Visão geral do fluxo de trabalho de abordagens de diagnóstico genômico em tempo real (acima) e clinicamente estabelecido (abaixo) para identificação de espécies de patógenos e perfil de resistência a antibióticos – Imagem: extraída do artigo
Para o pesquisador do IQ, o trabalho demonstra como a genômica em tempo real, usando o sequenciamento por nanoporos (vazios na estrutura do genoma), pode melhorar a detecção de resistência oculta a antibióticos em infecções complexas, particularmente nos casos em que os diagnósticos estabelecidos falham. “O método envolve sequenciar DNA bacteriano diretamente, seguido por análise bioinformática para identificar as espécies de bactéria e prever genes de resistência a antibióticos”, destaca. “Essa tecnologia permite que a análise dos dados seja feita enquanto o sequenciamento ainda está em progresso, o que já rende resultados em poucas horas após o atendimento.”

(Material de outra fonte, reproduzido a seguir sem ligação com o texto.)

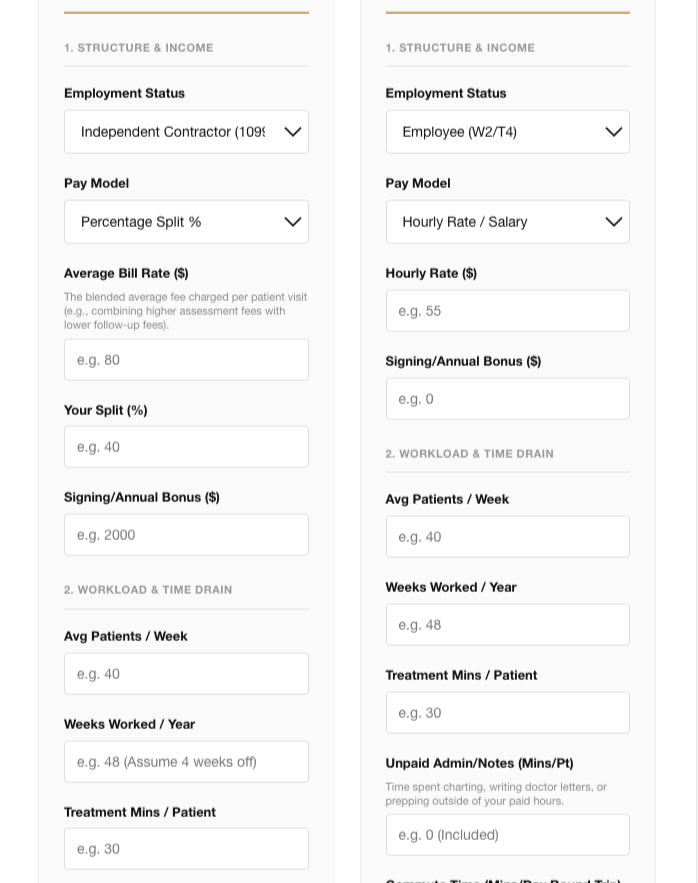The height and width of the screenshot is (883, 698).
Task: Click the Hourly Rate ($) input field
Action: coord(507,311)
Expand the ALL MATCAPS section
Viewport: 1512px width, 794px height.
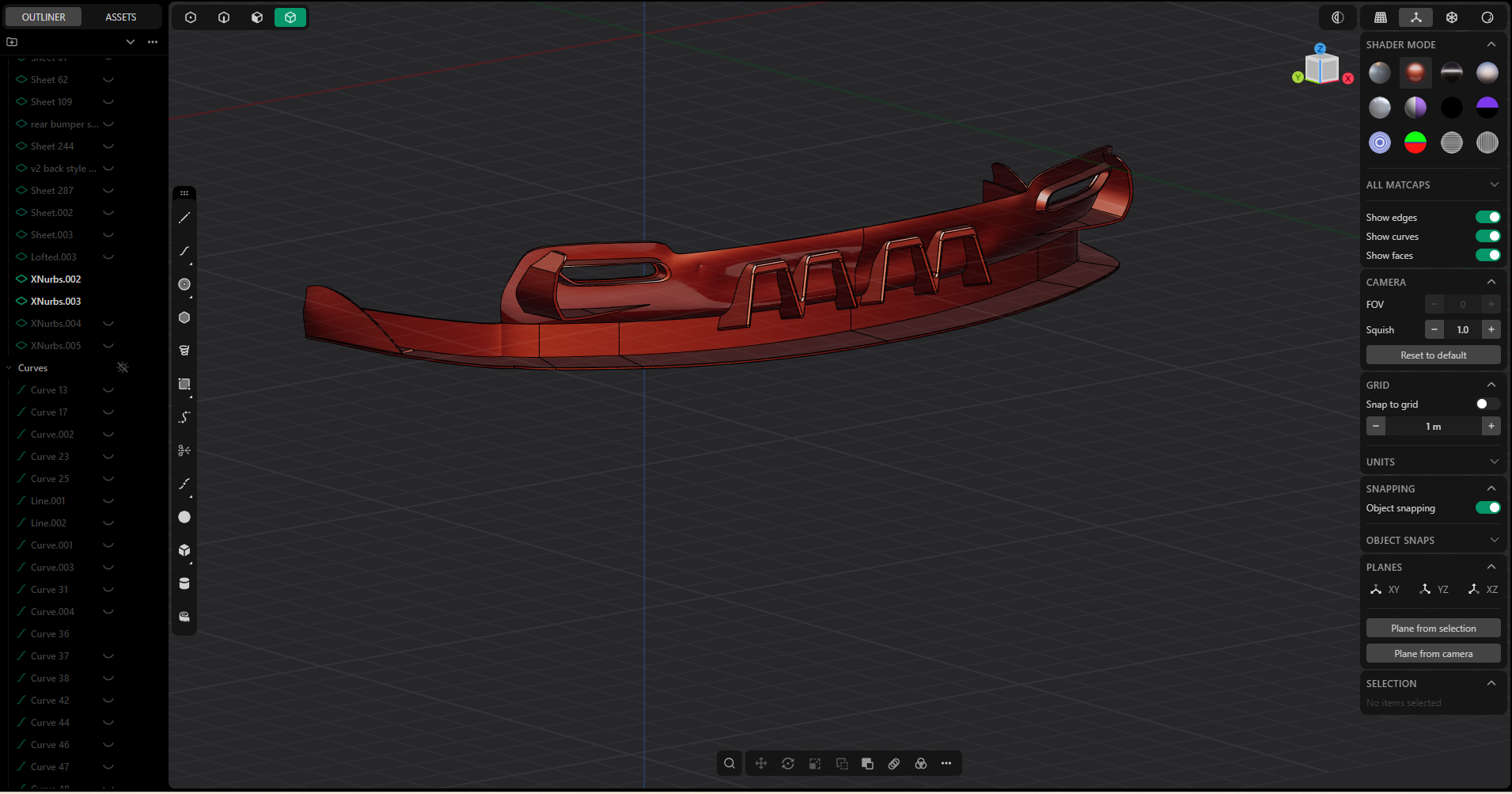click(x=1494, y=184)
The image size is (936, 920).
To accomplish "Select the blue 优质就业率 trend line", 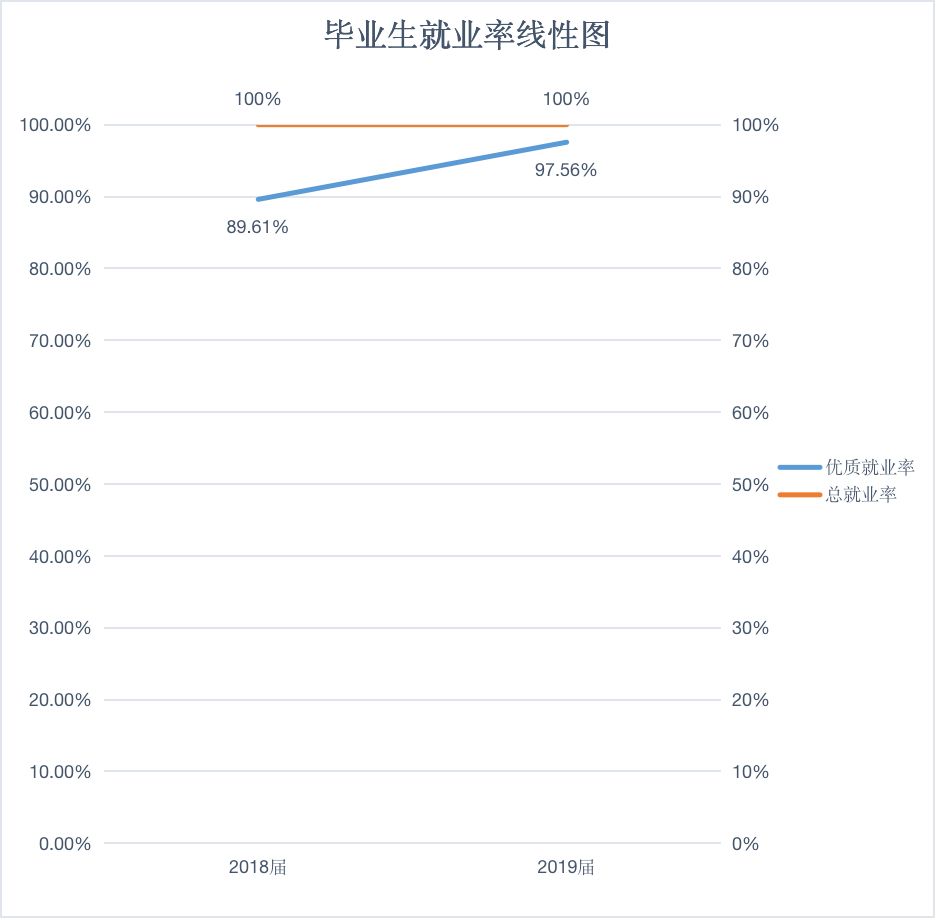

“Foi estudada uma infecção pela bactéria Klebsiella pneumoniae multirresistente para demonstrar que a genômica em tempo real podia detectar um plasmídeo [molécula de DNA] escasso que codificava uma resistência clinicamente relevante, não detectada pelos métodos existentes”, descreve Fonseca Atum. A Klebsiella pneumoniae causa pneumonia e infecções hospitalares, em especial no aparelho urinário e em feridas. “Além de concordar com os resultados dos métodos tradicionais, nossa abordagem de genômica em tempo real permitiu identificar um subtipo raro de carbapenemase não encontrado quando o paciente entrou na clínica, mas que se tornou dominante após o tratamento com antibióticos.”
“Isso mostra o impacto potencial da genômica em tempo real no gerenciamento clínico, uma vez que não só teria oferecido previsões de resistência mais rápidas, mas também mais precisas, com impactos potenciais no resultado final do paciente”, salienta o pesquisador do IQ. “Para que a genômica em tempo real seja integrada ao fluxo dos trabalhos clínicos de rotina, é necessária uma validação mais ampla, ela deve superar consistentemente os diagnósticos estabelecidos em vários cenários e amostras.”
“Além disso, soluções em grande escala e com boa relação custo-benefício serão necessárias, principalmente em cenários de baixa e média renda, onde as resistências antimicrobianas começaram a ser uma pandemia ‘silenciosa’, com muitas mortes associadas”, enfatiza Fonseca Atum. “É importante ressaltar que essa abordagem não pretende substituir os diagnósticos baseados em cultura, mas sim complementá-los, fornecendo detecção de resistência mais rápida e precisa, principalmente em casos em que os métodos tradicionais falham.
A pesquisa genômica foi conduzida no Instituto Helmholtz AI em Munique (Alemanha), enquanto as culturas foram inoculadas e mantidas no Instituto de Microbiologia Médica, Imunologia e Higiene da Universidade Técnica de Munique. Os autores do artigo são Ela Sauerborn, Nancy Carolina Corredor, Tim Reska, Albert Perlas, Samir Vargas da Fonseca Atum, Nick Goldman, Nina Wantia, Clarissa Prazeres da Costa, Ebenezer Foster-Nyarko e Lara Urban. Os pesquisadores também são afiliados ao Centro Alemão de Pesquisa de Infecções, na cidade alemã de Braunschweig, Instituto Europeu de Bioinformática e London School of Hygiene & Tropical Medicine (Reino Unido), e à USP, através do Departamento de Bioquímica do IQ.